*** Opening SUPPLIED DATA ***
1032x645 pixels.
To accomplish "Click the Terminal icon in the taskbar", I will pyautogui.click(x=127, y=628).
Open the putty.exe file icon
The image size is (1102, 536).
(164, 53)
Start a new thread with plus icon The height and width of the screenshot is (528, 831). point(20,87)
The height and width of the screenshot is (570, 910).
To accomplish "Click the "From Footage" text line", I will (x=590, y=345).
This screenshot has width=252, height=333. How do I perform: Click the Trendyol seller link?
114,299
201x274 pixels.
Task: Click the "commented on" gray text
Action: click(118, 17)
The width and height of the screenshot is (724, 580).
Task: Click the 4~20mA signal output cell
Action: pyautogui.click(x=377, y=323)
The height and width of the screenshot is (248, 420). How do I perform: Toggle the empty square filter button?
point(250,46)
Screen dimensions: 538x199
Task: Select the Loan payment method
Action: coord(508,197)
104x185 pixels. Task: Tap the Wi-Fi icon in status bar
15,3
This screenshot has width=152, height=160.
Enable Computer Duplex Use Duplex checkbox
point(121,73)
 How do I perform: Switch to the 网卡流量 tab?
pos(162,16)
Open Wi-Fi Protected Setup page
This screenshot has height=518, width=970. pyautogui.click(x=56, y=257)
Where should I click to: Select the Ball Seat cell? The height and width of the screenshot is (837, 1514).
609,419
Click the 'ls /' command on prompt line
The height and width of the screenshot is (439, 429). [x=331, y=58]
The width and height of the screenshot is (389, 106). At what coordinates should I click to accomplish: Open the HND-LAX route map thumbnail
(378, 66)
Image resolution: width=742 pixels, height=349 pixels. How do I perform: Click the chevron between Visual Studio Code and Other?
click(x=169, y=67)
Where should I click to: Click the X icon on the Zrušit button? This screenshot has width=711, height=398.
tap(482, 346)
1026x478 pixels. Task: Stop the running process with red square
*** Closing SUPPLIED DATA ***
▸ TASK:
Final part of the records: return the line that contains "Where should I click to: Click" and every line after it, exactly, with no other lines added.

▸ THE COMPLETED TASK:
Where should I click to: Click the X icon on the Zrušit button? This screenshot has width=711, height=398.
tap(482, 346)
1026x478 pixels. Task: Stop the running process with red square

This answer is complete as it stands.